Instruction — Return every item below verbatim, leaving out the pictures.

#### Supplied records

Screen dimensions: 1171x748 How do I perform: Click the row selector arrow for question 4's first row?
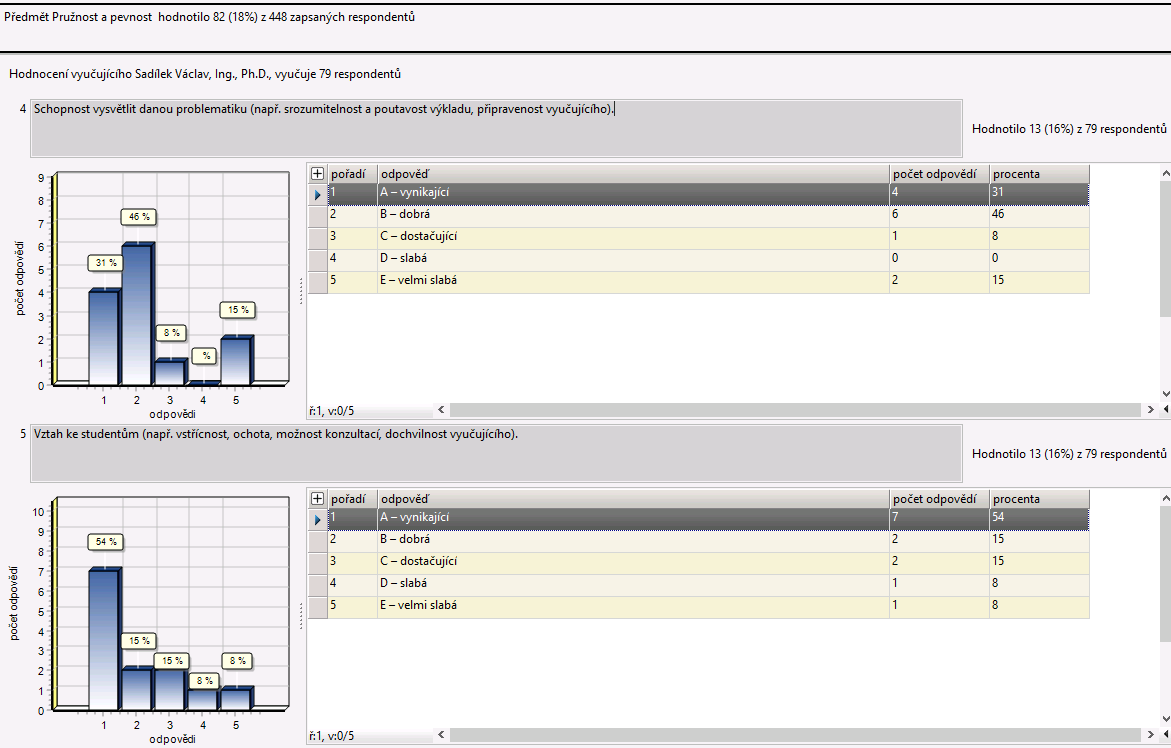(318, 194)
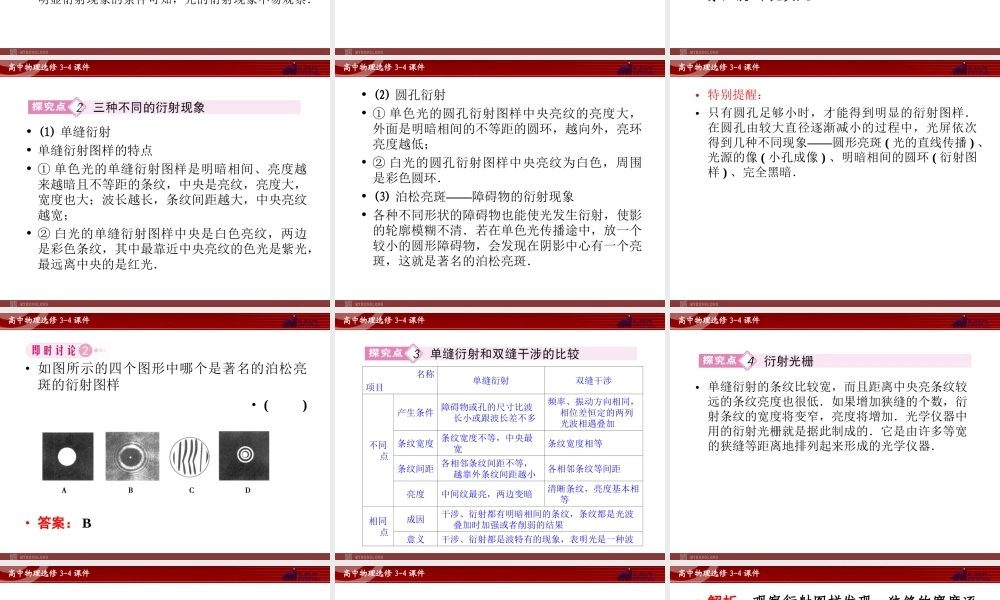Click the red 特别提醒 heading
The width and height of the screenshot is (1000, 600).
click(x=733, y=95)
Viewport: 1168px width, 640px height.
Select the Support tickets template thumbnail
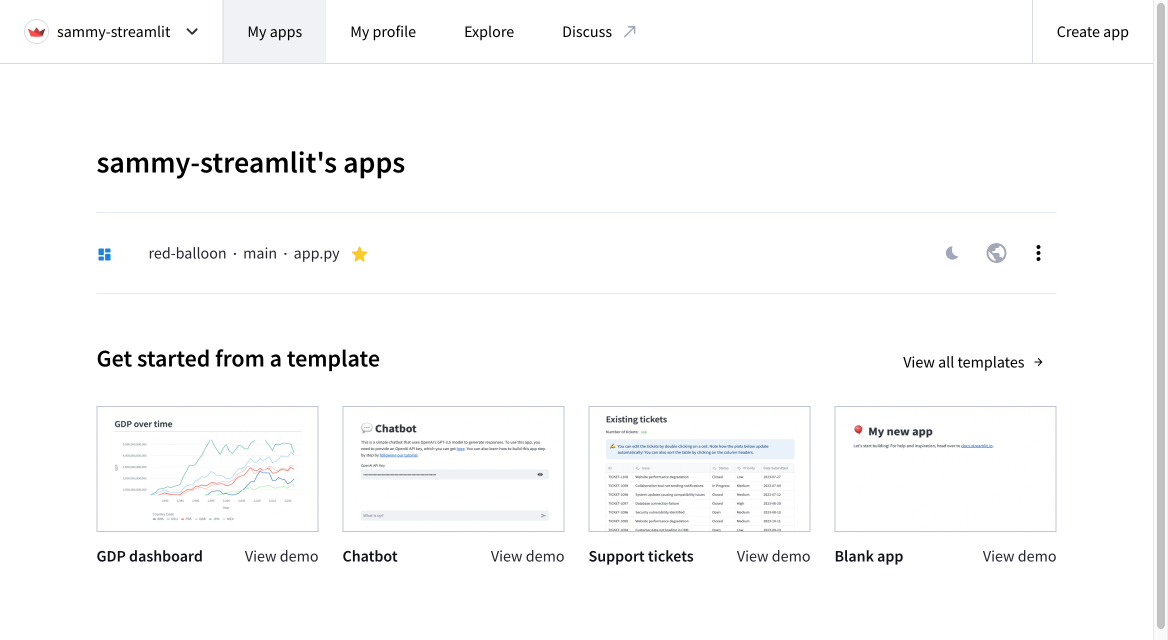(x=699, y=469)
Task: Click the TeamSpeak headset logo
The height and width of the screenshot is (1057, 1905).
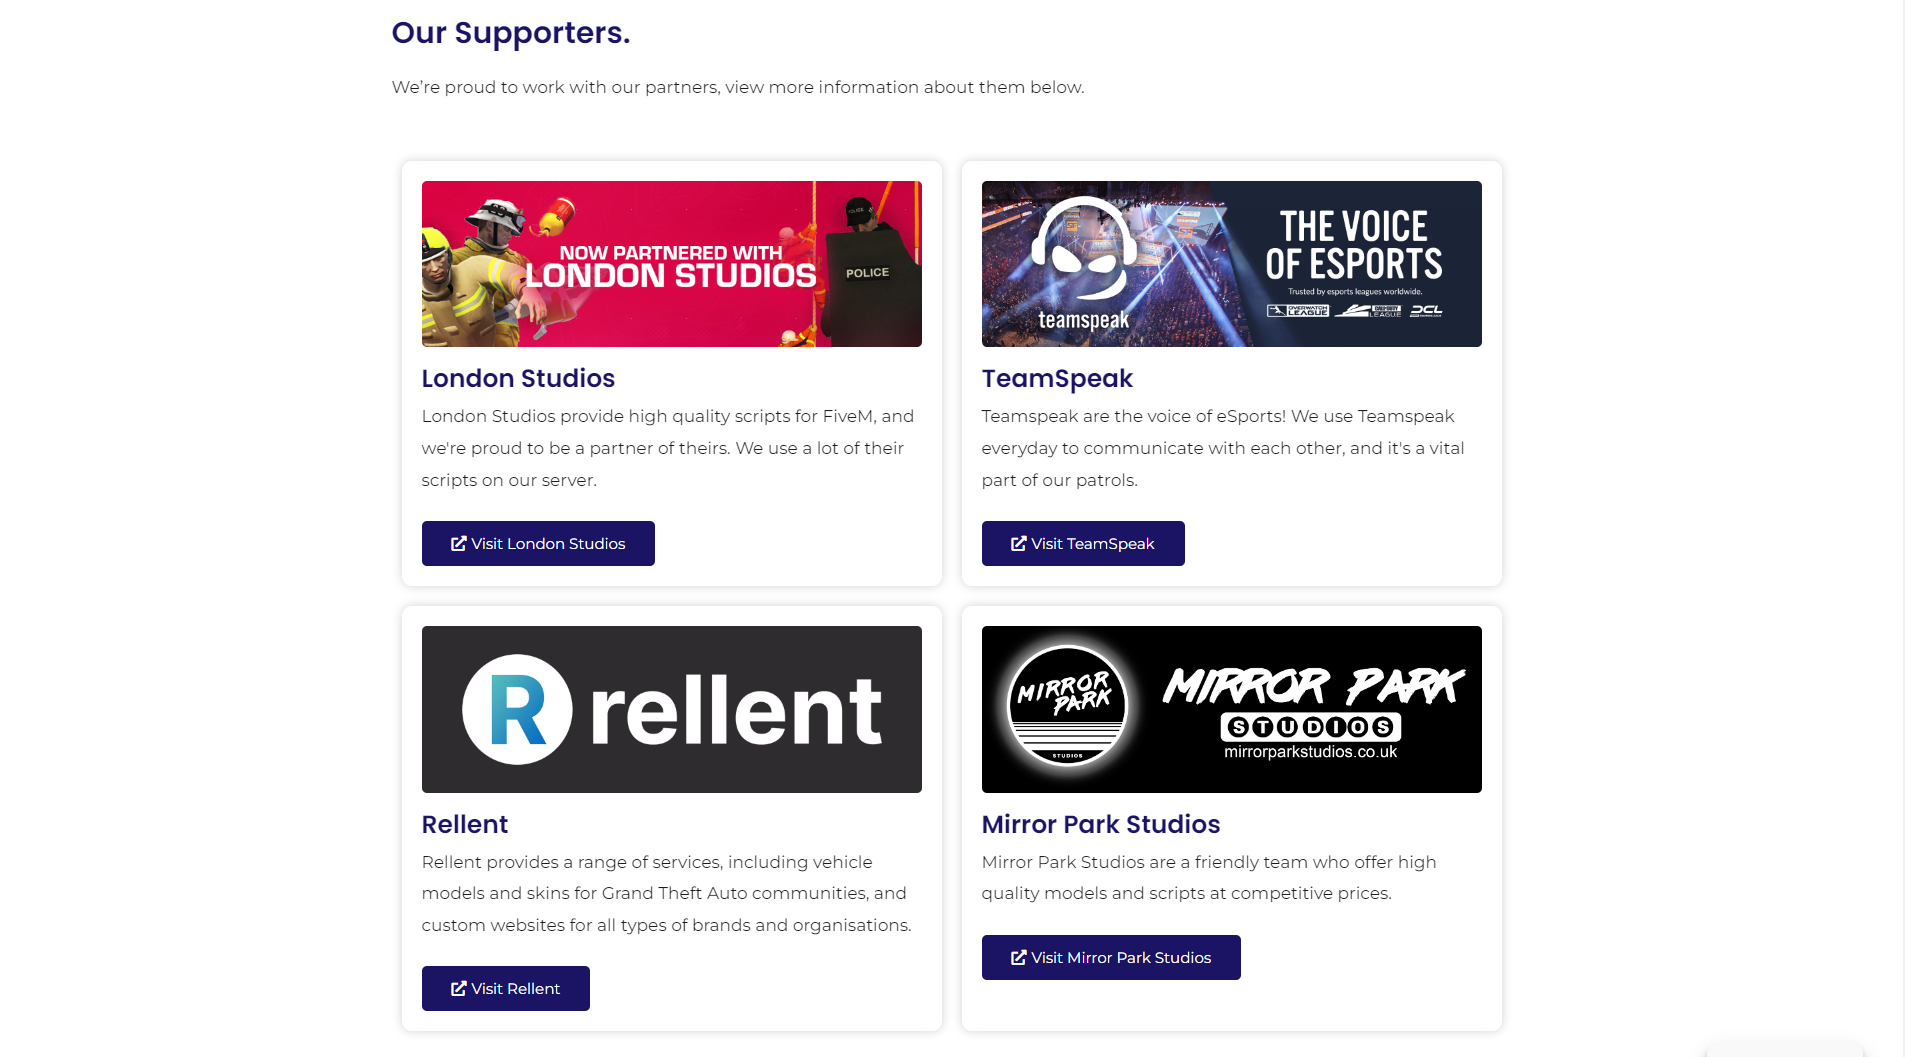Action: 1084,250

########

Finished exercise —
Screen dimensions: 1171x748 How do I perform: Click the row selector arrow for question 4's first row?
(318, 194)
Click the red 特别提醒 heading
The width and height of the screenshot is (1000, 600).
click(x=733, y=95)
Viewport: 1168px width, 640px height.
Select the Support tickets template thumbnail
(x=699, y=469)
Task: Click the TeamSpeak headset logo
The height and width of the screenshot is (1057, 1905).
Action: 1084,250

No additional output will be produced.